Data excerpted from a collection
⟨
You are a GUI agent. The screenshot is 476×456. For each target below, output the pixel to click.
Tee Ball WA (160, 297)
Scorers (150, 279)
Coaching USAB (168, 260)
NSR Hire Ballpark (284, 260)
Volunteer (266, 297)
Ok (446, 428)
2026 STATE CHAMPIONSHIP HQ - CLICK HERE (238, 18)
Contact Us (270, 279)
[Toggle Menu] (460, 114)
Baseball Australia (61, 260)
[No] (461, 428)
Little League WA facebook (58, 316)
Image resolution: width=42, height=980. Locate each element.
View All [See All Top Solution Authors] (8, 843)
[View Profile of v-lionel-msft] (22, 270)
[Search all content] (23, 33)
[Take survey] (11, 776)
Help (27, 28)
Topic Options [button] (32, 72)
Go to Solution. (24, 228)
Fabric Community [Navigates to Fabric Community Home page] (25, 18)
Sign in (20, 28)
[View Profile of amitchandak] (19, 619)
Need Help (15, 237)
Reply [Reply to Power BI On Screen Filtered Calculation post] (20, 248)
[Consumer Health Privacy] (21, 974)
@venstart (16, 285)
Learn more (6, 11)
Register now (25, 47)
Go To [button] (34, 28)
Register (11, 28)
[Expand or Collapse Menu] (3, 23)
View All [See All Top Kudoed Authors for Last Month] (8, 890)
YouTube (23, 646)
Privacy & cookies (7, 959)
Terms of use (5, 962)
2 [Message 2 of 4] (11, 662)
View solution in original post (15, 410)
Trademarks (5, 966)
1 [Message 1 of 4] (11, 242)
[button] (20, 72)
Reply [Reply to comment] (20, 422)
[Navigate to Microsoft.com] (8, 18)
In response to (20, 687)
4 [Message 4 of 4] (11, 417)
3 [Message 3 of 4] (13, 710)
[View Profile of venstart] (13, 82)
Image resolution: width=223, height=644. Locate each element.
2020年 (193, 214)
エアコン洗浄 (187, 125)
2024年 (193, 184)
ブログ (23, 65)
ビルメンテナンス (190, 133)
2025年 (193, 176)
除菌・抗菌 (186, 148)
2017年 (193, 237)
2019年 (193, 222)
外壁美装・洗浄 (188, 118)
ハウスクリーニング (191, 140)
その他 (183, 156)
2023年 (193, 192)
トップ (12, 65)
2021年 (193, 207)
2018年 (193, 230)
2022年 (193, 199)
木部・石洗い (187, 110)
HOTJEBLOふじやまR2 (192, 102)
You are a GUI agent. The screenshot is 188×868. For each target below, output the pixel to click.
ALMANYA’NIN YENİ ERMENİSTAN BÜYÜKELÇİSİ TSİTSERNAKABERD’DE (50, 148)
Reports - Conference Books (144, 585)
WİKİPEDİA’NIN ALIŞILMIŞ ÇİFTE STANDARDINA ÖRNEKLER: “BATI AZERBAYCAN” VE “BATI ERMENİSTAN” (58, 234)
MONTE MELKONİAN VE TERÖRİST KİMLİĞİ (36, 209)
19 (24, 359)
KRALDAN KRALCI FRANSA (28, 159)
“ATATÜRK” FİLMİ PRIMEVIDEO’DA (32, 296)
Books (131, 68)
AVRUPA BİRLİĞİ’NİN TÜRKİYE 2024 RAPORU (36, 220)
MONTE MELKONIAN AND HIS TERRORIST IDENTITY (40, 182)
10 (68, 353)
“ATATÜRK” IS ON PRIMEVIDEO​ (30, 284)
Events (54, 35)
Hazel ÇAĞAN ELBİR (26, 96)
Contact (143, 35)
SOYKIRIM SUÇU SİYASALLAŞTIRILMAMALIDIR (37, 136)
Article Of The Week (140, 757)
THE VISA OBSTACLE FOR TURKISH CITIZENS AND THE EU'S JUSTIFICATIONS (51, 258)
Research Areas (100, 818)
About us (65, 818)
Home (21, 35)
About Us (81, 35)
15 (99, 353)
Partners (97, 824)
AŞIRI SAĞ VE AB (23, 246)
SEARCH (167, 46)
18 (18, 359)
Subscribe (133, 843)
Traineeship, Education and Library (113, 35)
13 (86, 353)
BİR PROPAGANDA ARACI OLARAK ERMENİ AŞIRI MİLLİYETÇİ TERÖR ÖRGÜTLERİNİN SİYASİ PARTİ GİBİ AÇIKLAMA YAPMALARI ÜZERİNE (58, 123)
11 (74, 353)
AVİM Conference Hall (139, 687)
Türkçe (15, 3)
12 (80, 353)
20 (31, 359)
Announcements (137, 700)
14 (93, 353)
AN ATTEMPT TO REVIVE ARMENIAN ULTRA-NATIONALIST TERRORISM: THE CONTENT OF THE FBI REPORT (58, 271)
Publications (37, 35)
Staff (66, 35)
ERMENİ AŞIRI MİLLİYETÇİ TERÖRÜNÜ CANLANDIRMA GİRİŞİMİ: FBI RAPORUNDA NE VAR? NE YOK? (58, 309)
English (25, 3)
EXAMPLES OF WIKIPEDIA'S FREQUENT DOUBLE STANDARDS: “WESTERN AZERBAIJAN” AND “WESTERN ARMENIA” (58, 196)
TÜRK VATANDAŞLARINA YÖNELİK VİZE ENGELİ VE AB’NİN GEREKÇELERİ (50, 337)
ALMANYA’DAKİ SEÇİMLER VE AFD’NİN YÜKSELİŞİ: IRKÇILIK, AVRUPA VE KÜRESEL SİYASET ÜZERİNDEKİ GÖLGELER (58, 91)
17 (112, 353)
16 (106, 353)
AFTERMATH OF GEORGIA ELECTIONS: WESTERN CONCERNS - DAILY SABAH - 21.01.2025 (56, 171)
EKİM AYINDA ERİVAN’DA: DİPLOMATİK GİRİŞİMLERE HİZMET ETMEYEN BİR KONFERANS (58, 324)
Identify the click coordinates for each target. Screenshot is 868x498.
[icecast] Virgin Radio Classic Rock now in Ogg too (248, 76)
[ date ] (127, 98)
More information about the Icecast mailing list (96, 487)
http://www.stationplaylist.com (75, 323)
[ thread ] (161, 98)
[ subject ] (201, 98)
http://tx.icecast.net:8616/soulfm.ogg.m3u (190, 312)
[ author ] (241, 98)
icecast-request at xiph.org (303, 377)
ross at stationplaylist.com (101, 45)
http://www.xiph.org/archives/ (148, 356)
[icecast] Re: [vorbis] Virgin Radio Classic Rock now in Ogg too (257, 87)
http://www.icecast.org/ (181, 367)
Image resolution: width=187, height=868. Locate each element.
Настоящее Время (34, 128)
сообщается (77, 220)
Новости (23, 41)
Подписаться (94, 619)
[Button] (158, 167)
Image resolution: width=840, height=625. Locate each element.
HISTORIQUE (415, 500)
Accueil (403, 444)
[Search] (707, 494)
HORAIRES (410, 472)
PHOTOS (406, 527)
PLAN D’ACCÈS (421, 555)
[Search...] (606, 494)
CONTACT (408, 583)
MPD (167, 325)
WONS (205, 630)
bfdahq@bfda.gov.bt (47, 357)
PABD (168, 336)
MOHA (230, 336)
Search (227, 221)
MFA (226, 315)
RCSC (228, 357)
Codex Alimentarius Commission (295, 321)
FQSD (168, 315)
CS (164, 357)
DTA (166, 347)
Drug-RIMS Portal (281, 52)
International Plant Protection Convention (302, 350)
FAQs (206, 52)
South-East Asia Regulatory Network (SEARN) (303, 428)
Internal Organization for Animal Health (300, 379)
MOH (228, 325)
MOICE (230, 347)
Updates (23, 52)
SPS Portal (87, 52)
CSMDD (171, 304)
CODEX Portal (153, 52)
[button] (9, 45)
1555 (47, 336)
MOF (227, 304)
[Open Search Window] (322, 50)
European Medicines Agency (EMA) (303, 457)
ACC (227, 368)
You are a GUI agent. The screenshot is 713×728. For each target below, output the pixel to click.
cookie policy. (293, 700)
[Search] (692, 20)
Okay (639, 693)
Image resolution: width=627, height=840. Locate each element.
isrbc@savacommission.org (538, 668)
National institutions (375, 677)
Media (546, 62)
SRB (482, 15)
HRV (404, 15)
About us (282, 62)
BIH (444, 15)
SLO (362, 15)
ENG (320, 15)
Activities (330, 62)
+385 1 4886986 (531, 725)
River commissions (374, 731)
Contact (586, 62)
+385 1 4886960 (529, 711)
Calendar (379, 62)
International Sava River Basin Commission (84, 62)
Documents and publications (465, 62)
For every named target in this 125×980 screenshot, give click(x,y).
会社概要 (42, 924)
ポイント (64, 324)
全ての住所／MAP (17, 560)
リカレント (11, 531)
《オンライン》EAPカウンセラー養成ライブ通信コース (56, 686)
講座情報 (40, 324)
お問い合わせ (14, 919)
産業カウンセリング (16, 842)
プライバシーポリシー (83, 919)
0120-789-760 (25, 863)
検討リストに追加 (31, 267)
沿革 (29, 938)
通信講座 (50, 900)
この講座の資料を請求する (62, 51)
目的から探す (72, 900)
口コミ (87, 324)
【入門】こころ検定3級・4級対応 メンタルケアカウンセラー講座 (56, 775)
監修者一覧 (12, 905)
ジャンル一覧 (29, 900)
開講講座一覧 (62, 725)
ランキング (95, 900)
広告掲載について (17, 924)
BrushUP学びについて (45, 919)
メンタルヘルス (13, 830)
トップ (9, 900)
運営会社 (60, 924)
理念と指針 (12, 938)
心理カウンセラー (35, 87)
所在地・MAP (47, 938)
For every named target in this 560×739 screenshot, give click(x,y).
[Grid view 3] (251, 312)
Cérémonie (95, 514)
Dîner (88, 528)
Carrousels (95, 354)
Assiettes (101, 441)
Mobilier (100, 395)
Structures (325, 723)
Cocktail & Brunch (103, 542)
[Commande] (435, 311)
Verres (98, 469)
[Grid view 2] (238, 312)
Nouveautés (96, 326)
⟩
— Goal of the exercise —
Reproduce the data above verbatim, from its first line through the line containing "Need Help (15, 237)", including that line.

— Result of this exercise —
You are a GUI agent. The screenshot is 476×456. For each target below, output the pixel to click.
Tee Ball WA (160, 297)
Scorers (150, 279)
Coaching USAB (168, 260)
NSR Hire Ballpark (284, 260)
Volunteer (266, 297)
Ok (446, 428)
2026 STATE CHAMPIONSHIP HQ - CLICK HERE (238, 18)
Contact Us (270, 279)
[Toggle Menu] (460, 114)
Baseball Australia (61, 260)
[No] (461, 428)
Little League WA facebook (58, 316)
Image resolution: width=42, height=980. Locate each element.
View All [See All Top Solution Authors] (8, 843)
[View Profile of v-lionel-msft] (22, 270)
[Search all content] (23, 33)
[Take survey] (11, 776)
Help (27, 28)
Topic Options [button] (32, 72)
Go to Solution. (24, 228)
Fabric Community [Navigates to Fabric Community Home page] (25, 18)
Sign in (20, 28)
[View Profile of amitchandak] (19, 619)
Need Help (15, 237)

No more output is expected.